Shallow donors are often introduced into semiconductor materials to enhance n-type conductivity. However, they can sometimes also be used to obtain compensation between donors and acceptors, resulting in high resistivity in semiconductors. For example, CdTe can be made semi-insulating by shallow donor doping. This is routinely done to obtain high resistivity in CdTe-based radiation detectors. However, it is widely believed that the shallow donor alone cannot be responsible for the high resistivity in CdTe. This is based on the argument that it is practically impossible to control the shallow donor doping level so precisely that the free carrier density can be brought below the desired value suitable for radiation detection applications. Therefore, a deep native donor is usually assumed to exist in CdTe and pin the Fermi level near midgap. In this paper, we present our calculations on carrier statistics and energetics of shallow donors and native defects in CdTe and illustrate different donor-specific mechanisms for achieving carrier compensation. Our results show that the shallow donor can be used to reliably obtain high resistivity in CdTe without requiring additional deep donors.

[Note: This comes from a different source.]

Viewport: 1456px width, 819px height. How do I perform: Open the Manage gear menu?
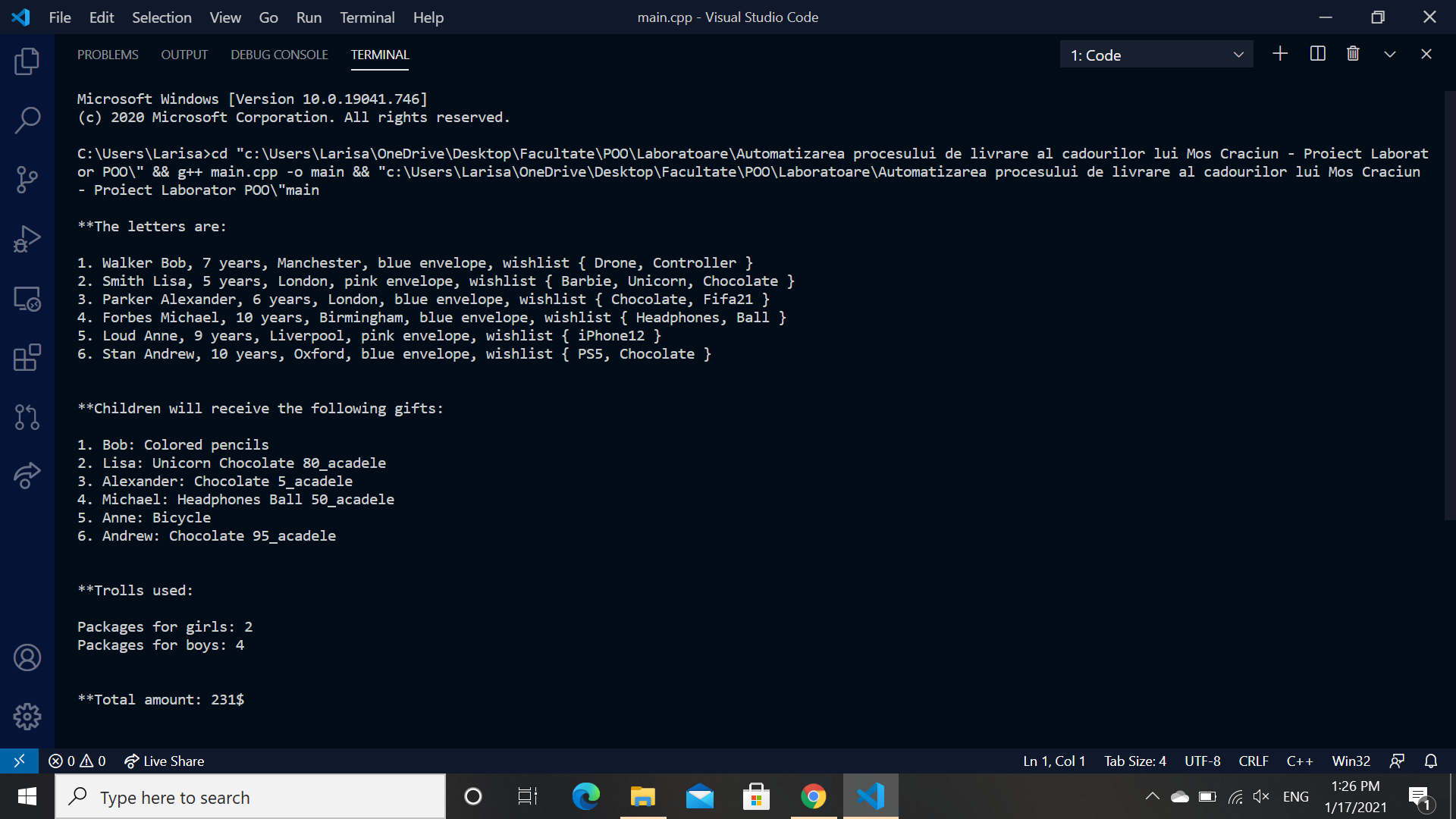[27, 716]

Since radiation detection applications require both high resistivity and good carrier transport, one should generally use shallow donors and shallow acceptors for carrier compensation and avoid deep centers that are effective carrier traps. This study highlights how the interaction between impurities and native defects intricately affects the Fermi level pinning in the semiconductor band gap and the associated resistivity of the material.